After my first fight in Madison Square Garden, I walked around shaking hands and taking pictures. I was all smiles even though I lost a close fight to Shane Stewart. Suddenly a fist fight broke out up in the nosebleed seats between two wildebeests. I was ringside but still carried my one-year-old son Ernesto away from the chaos and made sure my family was safe.
The spectators were loaded up with liquor; the adrenaline was flowing. Beer-bellied fantasizers ran up the steps to the top row for a piece of the action. It was like a clip from a movie. A former heavyweight — known around the neighborhood as Pooda Stay Paid — could not stay away from the underworld of hustling, was incarcerated and left boxing. That night, Pooda stole the Garden’s thunder and made his last stand. A torrent of suburban pretenders — fueled by liquid courage — raced up the steps for a crack at Pooda. One by one, they were turned back by his right hand and hurled over the seats to their demise. The former champ sent the lumpy bodies flying over the section of blue seats. It looked like something between “The Three Stooges” and a set of dominoes falling one after the other.

Motherless
Larceny was a stone-cold, heartless competitor. Actually, he was no competitor; he was a killer.
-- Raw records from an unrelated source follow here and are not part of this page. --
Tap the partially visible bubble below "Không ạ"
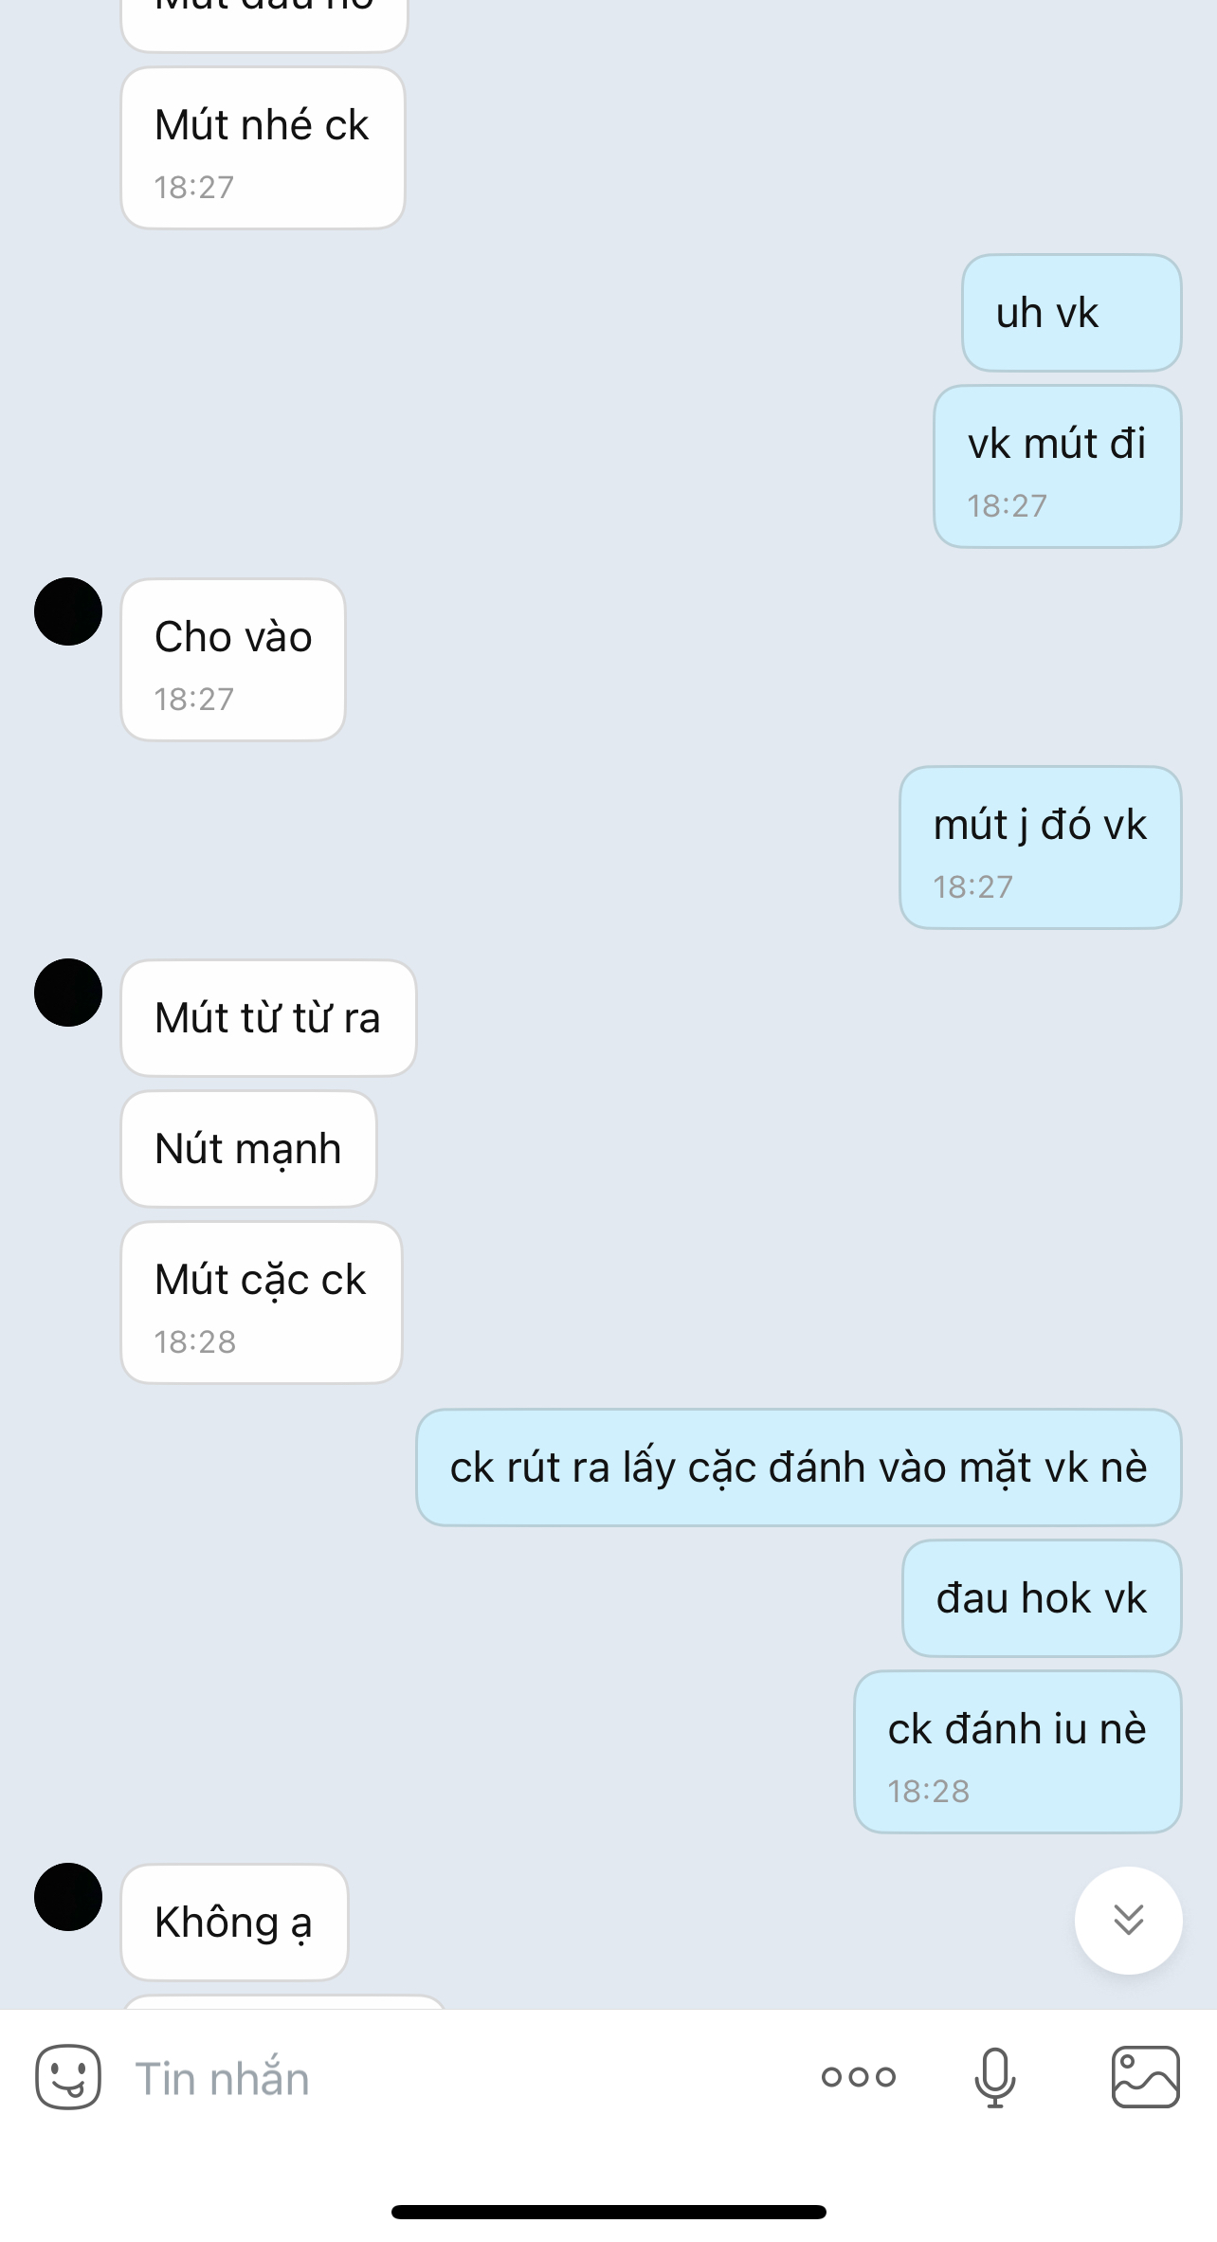Image resolution: width=1217 pixels, height=2242 pixels. pyautogui.click(x=284, y=2001)
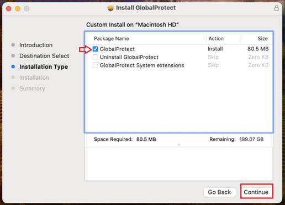Click the Installation Type step bullet
This screenshot has width=285, height=205.
pos(13,66)
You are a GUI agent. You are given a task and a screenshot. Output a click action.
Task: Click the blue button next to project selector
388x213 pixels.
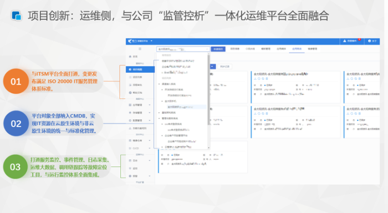pyautogui.click(x=218, y=49)
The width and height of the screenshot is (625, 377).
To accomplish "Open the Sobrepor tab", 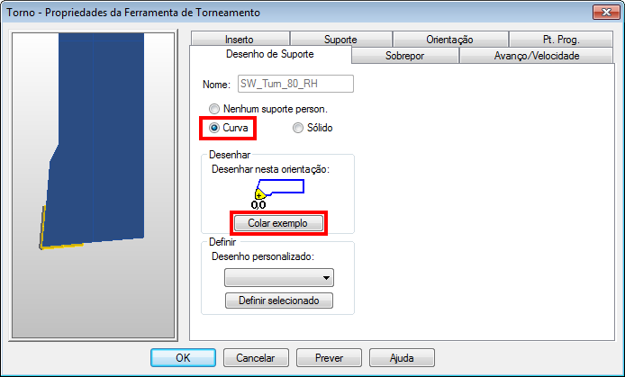I will pos(404,56).
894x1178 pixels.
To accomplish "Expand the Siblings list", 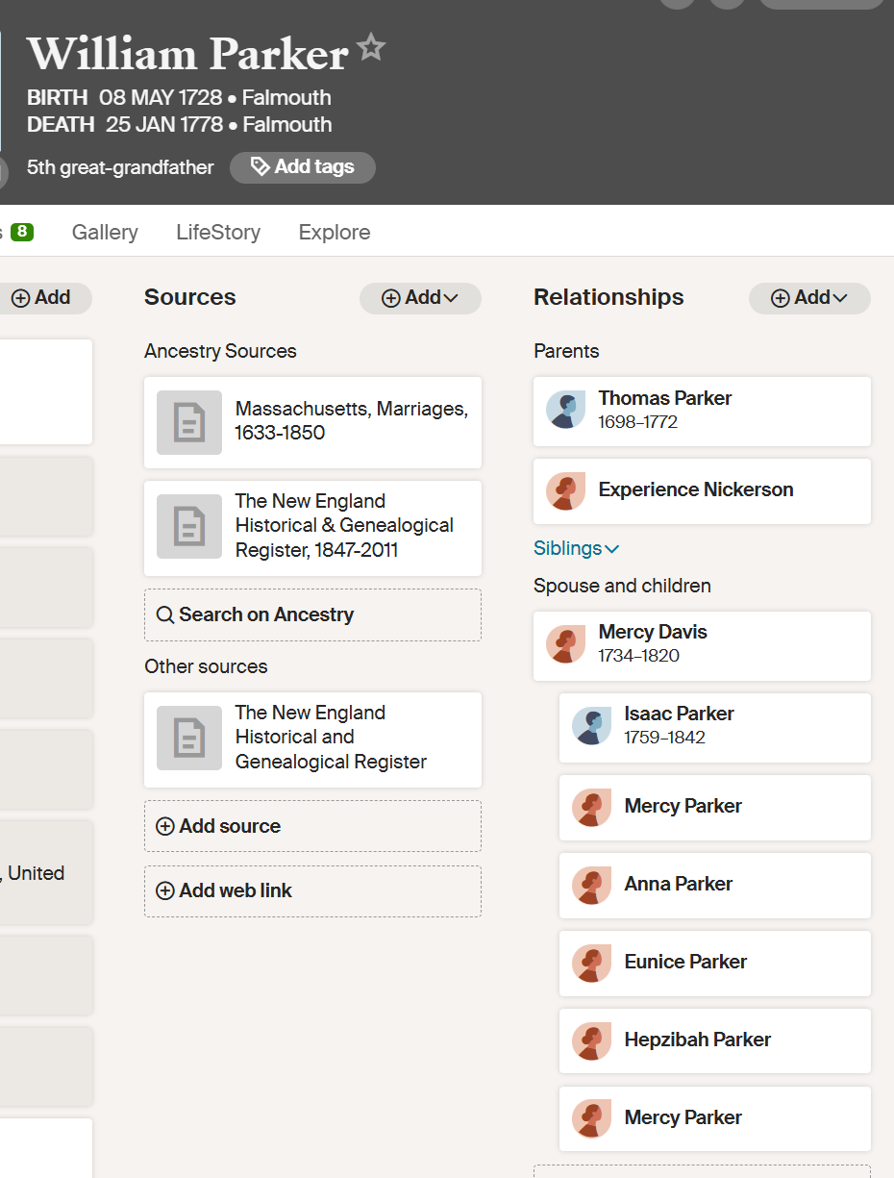I will pos(576,549).
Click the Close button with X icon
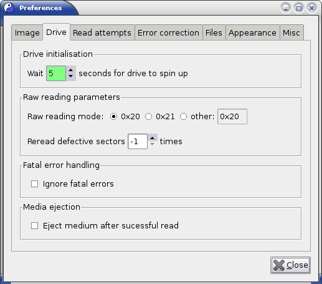Image resolution: width=322 pixels, height=284 pixels. point(290,265)
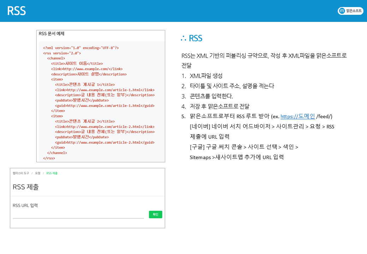This screenshot has width=367, height=254.
Task: Select the 요청 breadcrumb item
Action: click(x=37, y=173)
Larceny’s father was stabbed in front of him when he was an infant. His mother blamed him and treated him like some subhuman species. She made young Stevie (the young boy had not earned the nickname Larceny yet) eat out of the cat litter and prohibited him from using the bathroom if she was in a bad mood forcing him to wet himself. Ultimately, she abandoned him. Foster Care shuffled Stevie from home to home. Reared by the streets and taught to fend for himself since day one, Larceny never developed human emotions.
Larceny became a career home-invader. His ring style and home invasion style were one and the same. A one punch knockout artist, he never threw combinations. He preferred mighty sledge-hammer blows that put his victims to sleep. Hardened, he ate other men’s punches for fun. Distrustful of everyone, he showed up to fights himself. He refused to let anyone work his corner. He didn’t believe in warming up and working up a sweat. Larceny said that his father’s murder was his warm up.
It was one man versus the world. His career path reflected his callousness. A wrecking crew unto himself, he didn’t work with or socialize with anybody. He hired younger girls to ask for beers and lure unsuspecting homeowners off of their porches. By the time they realized it was a set-up, he had snuck through a back window and taken a seat on their couch, gripping an ice cold corona and his ice cold .45 magnum. His signature style was to stay seated and laugh at his victims when they scurried back into their homes to discover there was a new lord of their living room. If the victim was white, he laid them out. If they were black he gave them a pound (handshake) and said “You Black. You get a pass n&^%$.” This was Larceny’s own unique form of exacting reparations. He took everyone’s ATM cards. In this, he did not discriminate. If you gave him the wrong pin, he promised to come back for a follow-up visit.
Still undefeated, Larceny disappeared from public view six years ago. Was he dead or locked up? How many hapless victims were devoured in the path of the hate that hate produced? Would we ever hear from the embattled Stevie again?